TASK BRIEF ->
Recast the stretch of items from the line containing "Screen dimensions: 688x521" through the end of the items as a numbered list, dropping blank lines and leaving out the pictures.

- - - -

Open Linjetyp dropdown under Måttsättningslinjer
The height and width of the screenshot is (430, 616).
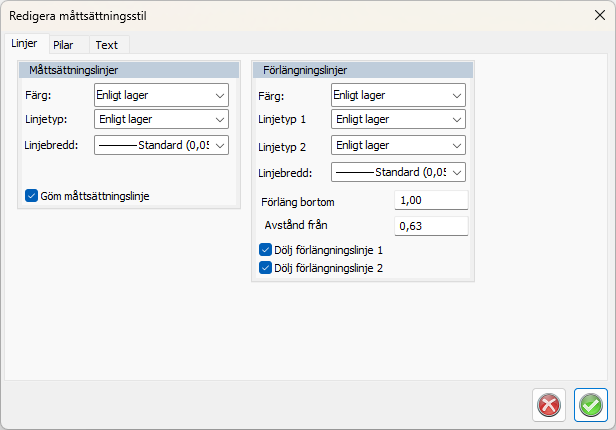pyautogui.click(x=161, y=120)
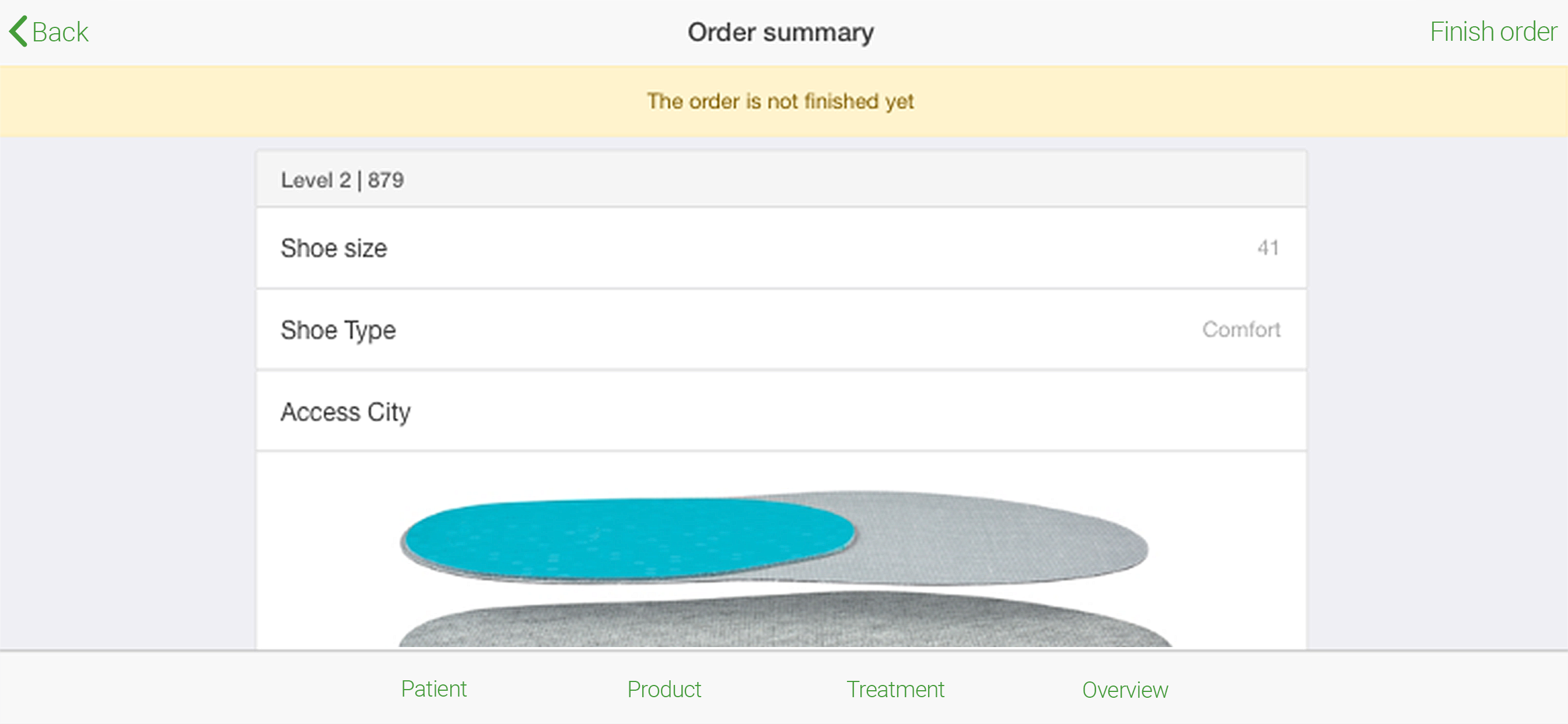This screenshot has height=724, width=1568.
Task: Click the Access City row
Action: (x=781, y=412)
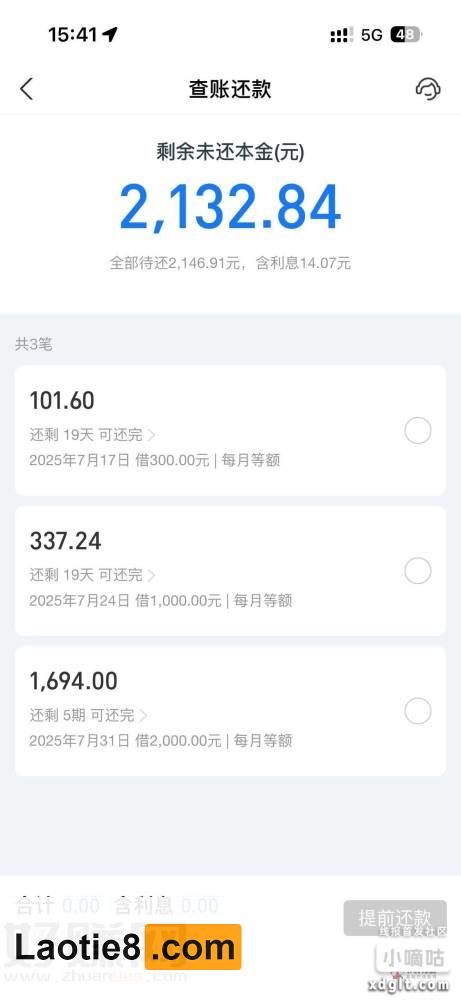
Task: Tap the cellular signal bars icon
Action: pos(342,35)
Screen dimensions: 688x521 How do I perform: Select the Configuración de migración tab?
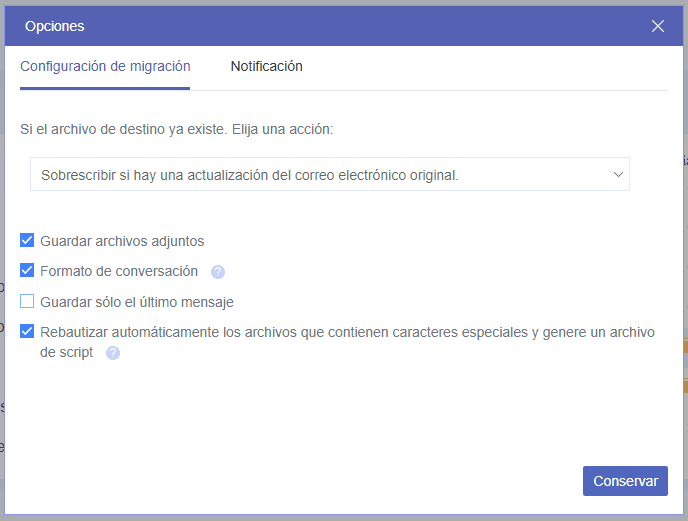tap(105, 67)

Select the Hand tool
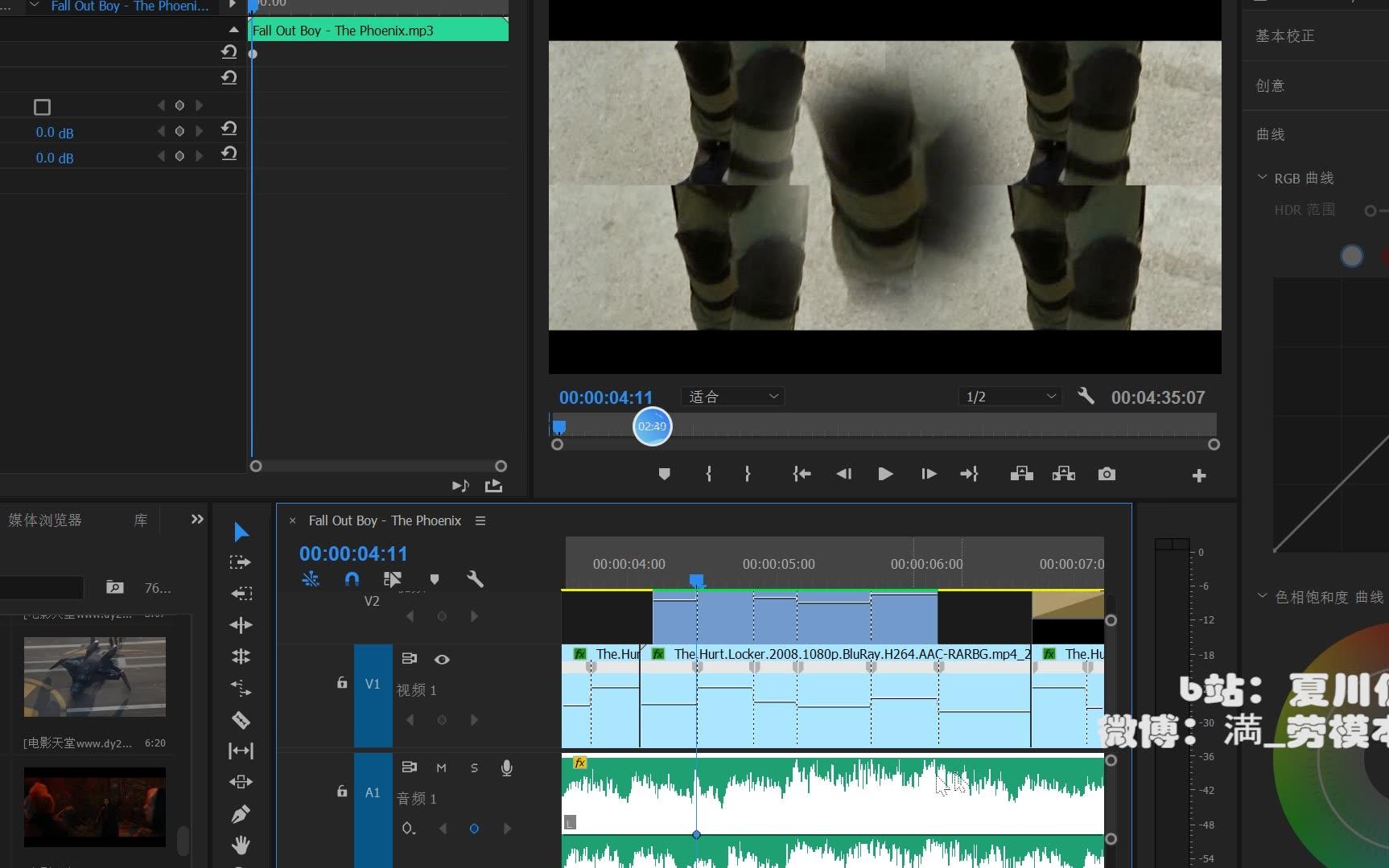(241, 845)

- - - -

REPLY ->
1. Screen dimensions: 688x521 How do I perform: Select the Configuración de migración tab?
2. tap(105, 67)
3. Select the Hand tool
4. (241, 845)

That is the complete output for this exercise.